# Emperor's sister is a mommy :)



## Mentha (Jul 11, 2010)

After another one of those days where you just want to give up on birds. I was kind of happy to see that there are two babies in the nest that Emperor's sister has been in. I guess life goes on, hopefully I can keep on top of the ants this time.


----------



## xoxsarahxox (Dec 13, 2010)

Congrats Good luck! I hope the ants stay away!!!


----------



## lperry82 (Aug 2, 2010)

Aww congrats  yeh ants are pests


----------



## Mentha (Jul 11, 2010)

Looks like they are both male because neither is lutino or cinnamon.



Motheried Lutino Pearl
Fatheried Pearl Split To {X1: Cinnamon} {X2: Lutino}

male offspring:
50% Pied Pearl Split To {X1: Cinnamon} {X2: Lutino}
50% Pied Lutino Pearl

female offspring:
50% Pied Cinnamon Pearl
50% Pied Lutino Pearl


----------



## lovelyolivia (Jun 3, 2011)

There must be an "ant" revolution happening around the world!! LOL I've had a fun time with ants in my home for about 2 weeks now. They LOVE birdseed that is spilled onto the floor. It is hilarious to see a little bitty ant trying to "carry" a piece of bird seed across the rug and/or floor. This year seems to be a bad year for them in this part of the world!!


----------



## roxy culver (May 27, 2010)

Congrats on the babies!!!


----------



## Mentha (Jul 11, 2010)

She is not afraid of me so I had to use a metal rod to back her up.


----------



## lperry82 (Aug 2, 2010)

Awww they are gorgeous


----------



## roxy culver (May 27, 2010)

Such cute babies! Love the rod idea!


----------



## Mentha (Jul 11, 2010)

The rod seems to give her something to attack without jumping on babies too. I need to get in there when one of the males is in there and pull that bad egg. I hope she doesn't lunge at me and break it before I can though.


----------



## Kristian (Jul 5, 2011)

She is a beautiful mommy. My aviary's rocks were cleaned out this week and there was a LOT of ants. One of the tricks I have learned of how to keep ants away is to burry 1/4 of a cup of coffee in each corners of the aviary and sprinkle a thin layer around the borders. Ants don’t like coffee.


----------



## Mentha (Jul 11, 2010)

Tell that to our ants. They like drinking my husband's coffee. He's constantly fishing them out of the coffee pot.


----------



## Mentha (Jul 11, 2010)

a new baby and a pipper.  Plus a pic of mom & dad and mom going into her box. I like the lighting on that one.


----------



## Kristian (Jul 5, 2011)

Nice pictures.
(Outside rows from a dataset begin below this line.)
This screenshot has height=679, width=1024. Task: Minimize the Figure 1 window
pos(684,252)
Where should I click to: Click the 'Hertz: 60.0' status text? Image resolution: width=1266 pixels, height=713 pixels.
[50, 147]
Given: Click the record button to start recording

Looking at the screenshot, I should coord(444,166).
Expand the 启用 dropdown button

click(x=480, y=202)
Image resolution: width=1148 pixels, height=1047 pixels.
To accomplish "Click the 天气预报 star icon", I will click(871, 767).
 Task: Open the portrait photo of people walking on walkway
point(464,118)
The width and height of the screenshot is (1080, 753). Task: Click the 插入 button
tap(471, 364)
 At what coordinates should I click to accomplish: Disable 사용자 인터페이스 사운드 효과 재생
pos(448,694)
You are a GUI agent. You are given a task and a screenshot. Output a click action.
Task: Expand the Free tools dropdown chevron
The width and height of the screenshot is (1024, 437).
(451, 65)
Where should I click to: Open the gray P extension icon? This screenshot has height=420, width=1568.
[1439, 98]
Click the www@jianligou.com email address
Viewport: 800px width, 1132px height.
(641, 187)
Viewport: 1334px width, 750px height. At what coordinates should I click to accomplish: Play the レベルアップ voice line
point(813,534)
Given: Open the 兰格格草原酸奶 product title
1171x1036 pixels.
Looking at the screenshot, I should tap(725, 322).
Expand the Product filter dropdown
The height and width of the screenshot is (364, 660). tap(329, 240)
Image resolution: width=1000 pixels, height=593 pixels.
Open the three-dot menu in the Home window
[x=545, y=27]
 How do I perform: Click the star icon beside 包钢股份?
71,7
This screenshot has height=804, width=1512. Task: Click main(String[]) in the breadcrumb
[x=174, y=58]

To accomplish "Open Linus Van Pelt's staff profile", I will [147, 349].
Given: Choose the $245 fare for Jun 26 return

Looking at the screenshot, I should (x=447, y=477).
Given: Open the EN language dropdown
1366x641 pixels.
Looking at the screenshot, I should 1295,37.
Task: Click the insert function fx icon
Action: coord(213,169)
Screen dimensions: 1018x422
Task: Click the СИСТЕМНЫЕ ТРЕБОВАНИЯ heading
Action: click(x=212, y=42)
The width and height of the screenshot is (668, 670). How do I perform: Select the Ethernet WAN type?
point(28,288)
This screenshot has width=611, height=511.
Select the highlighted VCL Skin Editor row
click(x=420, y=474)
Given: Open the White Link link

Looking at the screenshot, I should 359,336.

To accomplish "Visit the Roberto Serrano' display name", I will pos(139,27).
And I like your breeding pair.


----------



## Mentha (Jul 11, 2010)

The eldest two are a week old now and there are two other babies too. Pictures later today when I've decided not to be lazy any longer.


----------



## roxy culver (May 27, 2010)

AW cute little babies!


----------



## Mentha (Jul 11, 2010)

four little fuzzies in a bundle. the oldest two are 9 days old, youngest is 5. At what time should I remove the infertile egg?


----------



## Mentha (Jul 11, 2010)

We had our first fatality, the poor little thing looked like she had bit the beak and caused it to bleed to death. I guess I'll have to pull them after all.


----------



## Kristian (Jul 5, 2011)

so sad to hear.


----------



## lovelyolivia (Jun 3, 2011)

Aww, sorry to hear of your loss!!


----------



## Mentha (Jul 11, 2010)

The babies have been fostered under another pair and I pulled them again 2 days ago for hand feeding. As soon as I find a feeding schedule which allows for a lot of growth, not just a gram here 2 there, we'll be in business. I think the reason I lost the last bunch is they starved to death. (There wasn't anything wrong with them otherwise.) I wasn't feeding enough for their age and kept reducing feedings on schedule, but they were so tiny they only got enough to survive.


----------



## roxy culver (May 27, 2010)

Fingers crossed everything goes OK this time!


----------